Detailed Description
Exemplary embodiments of the present disclosure are described below with reference to the accompanying drawings, in which various details of embodiments of the present disclosure are included to assist understanding, and which are to be considered as merely exemplary. Accordingly, those of ordinary skill in the art will recognize that various changes and modifications of the embodiments described herein can be made without departing from the scope and spirit of the present disclosure. Also, descriptions of well-known functions and constructions are omitted in the following description for clarity and conciseness.

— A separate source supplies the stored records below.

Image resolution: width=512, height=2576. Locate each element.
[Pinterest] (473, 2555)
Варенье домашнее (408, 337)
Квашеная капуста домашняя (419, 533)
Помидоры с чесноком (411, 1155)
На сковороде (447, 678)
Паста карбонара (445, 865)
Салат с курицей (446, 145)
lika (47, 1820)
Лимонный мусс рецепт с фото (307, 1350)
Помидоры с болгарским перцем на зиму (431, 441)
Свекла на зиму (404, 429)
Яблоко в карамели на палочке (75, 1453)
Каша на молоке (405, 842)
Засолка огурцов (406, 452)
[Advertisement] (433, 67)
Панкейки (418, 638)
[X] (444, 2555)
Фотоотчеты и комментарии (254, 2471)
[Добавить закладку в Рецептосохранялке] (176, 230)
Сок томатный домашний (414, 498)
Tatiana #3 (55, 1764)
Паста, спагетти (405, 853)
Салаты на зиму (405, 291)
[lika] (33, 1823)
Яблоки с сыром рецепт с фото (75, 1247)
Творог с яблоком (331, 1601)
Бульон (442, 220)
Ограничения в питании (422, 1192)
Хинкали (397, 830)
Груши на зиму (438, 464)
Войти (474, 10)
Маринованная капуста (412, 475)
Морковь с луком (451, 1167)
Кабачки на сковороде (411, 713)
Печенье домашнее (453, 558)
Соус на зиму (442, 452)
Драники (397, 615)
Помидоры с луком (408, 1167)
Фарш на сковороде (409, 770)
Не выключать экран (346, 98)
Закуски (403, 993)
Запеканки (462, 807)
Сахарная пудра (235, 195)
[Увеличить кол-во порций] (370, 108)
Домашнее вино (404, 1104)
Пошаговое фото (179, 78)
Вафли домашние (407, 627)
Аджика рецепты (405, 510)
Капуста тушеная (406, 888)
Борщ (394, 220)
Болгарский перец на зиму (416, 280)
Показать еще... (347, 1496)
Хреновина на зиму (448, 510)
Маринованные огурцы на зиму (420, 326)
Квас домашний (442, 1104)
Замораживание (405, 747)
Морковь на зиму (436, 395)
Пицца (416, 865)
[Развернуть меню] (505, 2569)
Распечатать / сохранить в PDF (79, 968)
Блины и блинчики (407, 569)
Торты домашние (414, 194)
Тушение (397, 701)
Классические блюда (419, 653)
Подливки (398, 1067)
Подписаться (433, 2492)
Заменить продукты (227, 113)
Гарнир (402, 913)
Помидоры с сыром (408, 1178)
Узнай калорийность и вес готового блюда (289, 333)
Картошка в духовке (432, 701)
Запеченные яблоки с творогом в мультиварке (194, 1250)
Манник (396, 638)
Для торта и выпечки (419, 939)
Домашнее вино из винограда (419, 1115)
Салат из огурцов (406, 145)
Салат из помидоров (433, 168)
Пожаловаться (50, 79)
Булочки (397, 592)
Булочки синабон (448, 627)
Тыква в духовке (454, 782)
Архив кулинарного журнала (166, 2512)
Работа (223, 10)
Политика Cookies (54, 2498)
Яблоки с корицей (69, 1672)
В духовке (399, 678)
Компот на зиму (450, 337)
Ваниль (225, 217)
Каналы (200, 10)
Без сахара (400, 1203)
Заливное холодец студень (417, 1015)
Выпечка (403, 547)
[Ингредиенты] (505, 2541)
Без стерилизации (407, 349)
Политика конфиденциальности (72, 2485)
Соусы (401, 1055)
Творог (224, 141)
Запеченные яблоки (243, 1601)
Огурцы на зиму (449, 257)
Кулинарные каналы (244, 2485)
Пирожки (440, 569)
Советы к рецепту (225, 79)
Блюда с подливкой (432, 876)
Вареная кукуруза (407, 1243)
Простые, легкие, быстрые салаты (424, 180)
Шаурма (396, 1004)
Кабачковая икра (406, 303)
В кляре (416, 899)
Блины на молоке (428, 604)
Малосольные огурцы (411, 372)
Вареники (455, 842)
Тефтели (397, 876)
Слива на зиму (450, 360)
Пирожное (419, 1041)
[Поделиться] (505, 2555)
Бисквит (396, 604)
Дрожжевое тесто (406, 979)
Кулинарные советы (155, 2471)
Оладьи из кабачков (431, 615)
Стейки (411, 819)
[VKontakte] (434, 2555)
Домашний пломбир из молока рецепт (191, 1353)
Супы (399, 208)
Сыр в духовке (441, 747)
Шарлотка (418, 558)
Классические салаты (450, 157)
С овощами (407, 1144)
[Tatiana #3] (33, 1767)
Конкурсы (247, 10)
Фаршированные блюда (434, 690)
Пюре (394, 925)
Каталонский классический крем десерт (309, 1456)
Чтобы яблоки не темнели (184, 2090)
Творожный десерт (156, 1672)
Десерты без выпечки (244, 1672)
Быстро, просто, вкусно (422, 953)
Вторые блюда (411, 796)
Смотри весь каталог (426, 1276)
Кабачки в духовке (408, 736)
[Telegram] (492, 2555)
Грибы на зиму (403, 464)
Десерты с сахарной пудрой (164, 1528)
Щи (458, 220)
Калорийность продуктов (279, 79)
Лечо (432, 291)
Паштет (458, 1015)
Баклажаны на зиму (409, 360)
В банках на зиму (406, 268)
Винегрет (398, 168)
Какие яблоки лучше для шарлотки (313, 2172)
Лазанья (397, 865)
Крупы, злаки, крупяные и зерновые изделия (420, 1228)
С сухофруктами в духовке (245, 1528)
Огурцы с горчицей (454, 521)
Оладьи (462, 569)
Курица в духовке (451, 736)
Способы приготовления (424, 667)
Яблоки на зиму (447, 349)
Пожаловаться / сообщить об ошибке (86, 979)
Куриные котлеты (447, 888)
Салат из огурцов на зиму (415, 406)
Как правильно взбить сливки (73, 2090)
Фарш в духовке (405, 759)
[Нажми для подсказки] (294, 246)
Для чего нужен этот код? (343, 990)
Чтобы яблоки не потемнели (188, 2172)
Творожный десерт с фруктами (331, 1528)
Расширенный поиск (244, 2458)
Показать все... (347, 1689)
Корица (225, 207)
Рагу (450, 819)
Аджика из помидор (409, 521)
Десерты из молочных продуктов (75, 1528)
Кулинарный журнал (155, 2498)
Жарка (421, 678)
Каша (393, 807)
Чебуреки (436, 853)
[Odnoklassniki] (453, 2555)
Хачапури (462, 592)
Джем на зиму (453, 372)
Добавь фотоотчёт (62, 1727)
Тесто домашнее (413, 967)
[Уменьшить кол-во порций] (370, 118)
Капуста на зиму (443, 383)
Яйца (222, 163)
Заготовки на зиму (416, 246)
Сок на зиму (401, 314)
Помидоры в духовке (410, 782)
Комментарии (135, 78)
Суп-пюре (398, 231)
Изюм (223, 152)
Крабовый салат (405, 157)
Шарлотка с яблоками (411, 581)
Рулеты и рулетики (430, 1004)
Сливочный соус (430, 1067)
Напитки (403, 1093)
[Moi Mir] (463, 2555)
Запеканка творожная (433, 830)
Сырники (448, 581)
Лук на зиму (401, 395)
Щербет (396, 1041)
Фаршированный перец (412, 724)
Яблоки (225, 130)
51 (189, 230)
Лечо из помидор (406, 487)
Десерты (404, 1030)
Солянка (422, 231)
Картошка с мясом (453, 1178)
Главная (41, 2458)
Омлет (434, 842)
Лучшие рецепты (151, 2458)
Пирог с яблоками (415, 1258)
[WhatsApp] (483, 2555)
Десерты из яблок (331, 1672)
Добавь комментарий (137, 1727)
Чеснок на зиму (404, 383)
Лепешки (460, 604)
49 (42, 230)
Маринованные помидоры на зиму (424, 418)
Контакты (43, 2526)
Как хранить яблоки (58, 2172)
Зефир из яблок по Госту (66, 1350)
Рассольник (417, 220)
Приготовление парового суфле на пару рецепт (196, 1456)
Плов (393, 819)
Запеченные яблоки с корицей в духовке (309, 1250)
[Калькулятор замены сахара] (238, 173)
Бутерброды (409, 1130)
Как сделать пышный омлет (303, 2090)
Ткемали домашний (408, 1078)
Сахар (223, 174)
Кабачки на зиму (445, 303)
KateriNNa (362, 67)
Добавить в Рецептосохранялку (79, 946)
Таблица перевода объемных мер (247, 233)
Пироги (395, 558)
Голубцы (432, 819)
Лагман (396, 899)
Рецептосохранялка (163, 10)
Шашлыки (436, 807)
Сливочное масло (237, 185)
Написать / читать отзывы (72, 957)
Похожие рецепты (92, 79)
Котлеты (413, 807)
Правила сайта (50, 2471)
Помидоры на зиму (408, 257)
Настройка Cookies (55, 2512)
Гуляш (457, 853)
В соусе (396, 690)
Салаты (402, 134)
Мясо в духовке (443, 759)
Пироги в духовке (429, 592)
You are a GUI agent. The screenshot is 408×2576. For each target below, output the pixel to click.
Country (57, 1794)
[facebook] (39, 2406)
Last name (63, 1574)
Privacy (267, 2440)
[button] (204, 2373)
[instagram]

It is to be understood that the described embodiments are only a few, and not all, of the disclosed embodiments. All other embodiments, which can be derived by a person skilled in the art from the embodiments disclosed herein without making any creative effort, shall fall within the protection scope of the present disclosure.
It should be noted that the terminal device involved in the embodiments of the present disclosure may include, but is not limited to, a mobile phone, a Personal Digital Assistant (PDA), a wireless handheld device, a Tablet Computer (Tablet Computer), a computing device on a vehicle, and other intelligent devices; the display device may include, but is not limited to, a personal computer, a television, a display coupled to a vehicle, and the like, which have a display function.
In addition, the term "and/or" herein is only one kind of association relationship describing an associated object, and means that there may be three kinds of relationships, for example, a and/or B, which may mean: a exists alone, A and B exist simultaneously, and B exists alone. In addition, the character "/" herein generally indicates that the former and latter related objects are in an "or" relationship.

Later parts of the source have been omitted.